Cheerleading has changed a lot over the years. It has also become a good deal more dangerous. What began as a group of smiling faces leading the crowd in cheers at sporting events has become a competitive sport that involves acrobatics and tumbling. This evolution has meant that cheerleading injuries —the kind requiring a trip to the hospital or ER — have increased in number and severity over the last 30 years. The number of cheerleaders has also increased: from 1990 to 2003, the number of US cheerleaders 6 years and older increased by approximately 600 000 from 3.0 to 3.6 million.

Strains and sprains are the most common types of injuries, but the number of catastrophic injuries has increased.

Of course, injuries to cheerleaders have also gone up. They have more than quadrupled during the period from 1980, to 2007.

Enter the American Academy of Pediatrics.

The AAP has recently made the case for cheerleading to be designated as a sport. The If it becomes an official sport, it will be subject to the same resources and regulations that have made many other sports safer for children and teens. Only 29 state high school athletic associations recognize cheerleading as a sport, and the National Collegiate Athletic Association (NCAA) does not include competitive cheerleading in its list of sponsored sports.

Making cheerleading as a sport would mean that certain resources and safeguards would automatically have to be put in place. These safeguards include: mandates for qualified coaches, well-maintained practice facilities, preseason conditioning, limits on practice time, access to certified athletic trainers and team physicians, and mandatory pre-participation physical examinations. It would also ensure that injuries occurring during cheerleading would be included in the NCAA and high school sports surveillance data which would improve the overall safety of current and future participants by identifying trends and risk factors.

The rate of injury among cheerleaders increases with age and competition level, with the highest injury rate being found among collegiate cheerleaders. Strains and sprains are the most common types of injuries, but the number of catastrophic injuries has increased. This trend is likely a reflection of how much cheerleading has grown in popularity. The number of children and adolescent cheerleaders is way up, with children as young as three years old participating. At the same time, more complex gymnastic skills have become common in routines. There has also been improved reporting of cheerleading injuries.

The AAP became involved because it believes that the cheerleaders would benefit from improved conditions, training, screening, and coaching which are available to other athletes. It would like the cheerleaders to have pre-participation physical examinations to identify any conditions that might put them at increased risk for illness or injury. They also argue for cheerleaders to have access to strength and conditioning programs as a way of decreasing their likelihood of injury.

The Academy also recommends that:

  • Cheerleaders should be supervised by qualified coaches, those who are specifically trained in gymnastics. Coaches should know the safety measures for stunts and basic injury management.
  • To improve the safety of stunts and pyramids, all cheerleaders should be trained in proper spotting techniques and should have enough upper body and core strength to act as spotters.
  • Performance of skills such as pyramids and tumbling should be done on appropriate surfaces such as spring floors, landing mats, grass turf or foam floors rather than on concrete, asphalt, or wet or uneven surfaces.
  • The height of pyramids should be limited and the core strength of members of the base layer of a pyramid must be determined to be sufficient to the task.
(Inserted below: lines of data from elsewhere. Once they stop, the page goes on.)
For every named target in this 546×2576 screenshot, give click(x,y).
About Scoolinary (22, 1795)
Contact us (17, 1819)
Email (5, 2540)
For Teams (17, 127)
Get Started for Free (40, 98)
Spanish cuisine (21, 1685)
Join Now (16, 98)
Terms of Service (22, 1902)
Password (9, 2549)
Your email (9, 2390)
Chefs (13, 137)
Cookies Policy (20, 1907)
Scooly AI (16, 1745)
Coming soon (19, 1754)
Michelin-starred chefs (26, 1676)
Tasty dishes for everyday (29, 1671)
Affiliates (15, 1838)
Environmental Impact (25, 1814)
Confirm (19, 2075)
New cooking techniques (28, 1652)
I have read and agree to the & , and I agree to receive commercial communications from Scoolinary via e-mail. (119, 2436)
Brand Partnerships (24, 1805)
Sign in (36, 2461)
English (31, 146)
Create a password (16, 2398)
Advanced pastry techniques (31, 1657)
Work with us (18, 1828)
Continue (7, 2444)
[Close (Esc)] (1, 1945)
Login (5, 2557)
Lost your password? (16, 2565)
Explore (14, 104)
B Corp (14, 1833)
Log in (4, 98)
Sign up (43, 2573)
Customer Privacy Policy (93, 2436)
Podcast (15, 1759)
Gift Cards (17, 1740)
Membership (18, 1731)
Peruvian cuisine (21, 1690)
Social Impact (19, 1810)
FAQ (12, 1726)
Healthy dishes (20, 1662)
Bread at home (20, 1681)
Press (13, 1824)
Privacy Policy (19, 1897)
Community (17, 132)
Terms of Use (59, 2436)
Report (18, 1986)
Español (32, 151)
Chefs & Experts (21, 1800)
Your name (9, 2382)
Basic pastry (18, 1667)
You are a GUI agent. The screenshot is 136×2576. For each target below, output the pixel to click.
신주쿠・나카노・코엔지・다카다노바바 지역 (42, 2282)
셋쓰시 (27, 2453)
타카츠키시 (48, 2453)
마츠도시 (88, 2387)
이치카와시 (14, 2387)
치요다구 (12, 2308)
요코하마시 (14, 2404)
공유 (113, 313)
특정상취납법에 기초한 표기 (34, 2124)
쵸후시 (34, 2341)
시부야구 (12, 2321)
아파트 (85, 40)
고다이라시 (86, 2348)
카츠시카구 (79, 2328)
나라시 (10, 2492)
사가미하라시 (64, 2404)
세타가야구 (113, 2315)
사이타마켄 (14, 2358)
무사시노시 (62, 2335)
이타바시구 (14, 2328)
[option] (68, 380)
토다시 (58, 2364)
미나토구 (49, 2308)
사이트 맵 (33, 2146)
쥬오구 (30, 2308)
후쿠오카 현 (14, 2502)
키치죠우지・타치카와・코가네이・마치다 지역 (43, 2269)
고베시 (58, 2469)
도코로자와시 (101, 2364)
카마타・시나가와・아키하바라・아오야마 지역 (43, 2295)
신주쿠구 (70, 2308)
The number of head injuries and concussions is low relative to other girls’ high school sports such as soccer and lacrosse, but they have been increasing and now comprise 4 to 6% of cheerleading injuries. Consistent with the approach to head injuries in other sports, the Academy recommends that if a cheerleader sustains a head injury he or she should be removed from practice or competition until cleared by a health care provider.

And finally, the AAP calls for continued reporting and research in order to determine what types of injuries occur, when and why they happen, and what measures appear to be helpful in decreasing the severity and rates.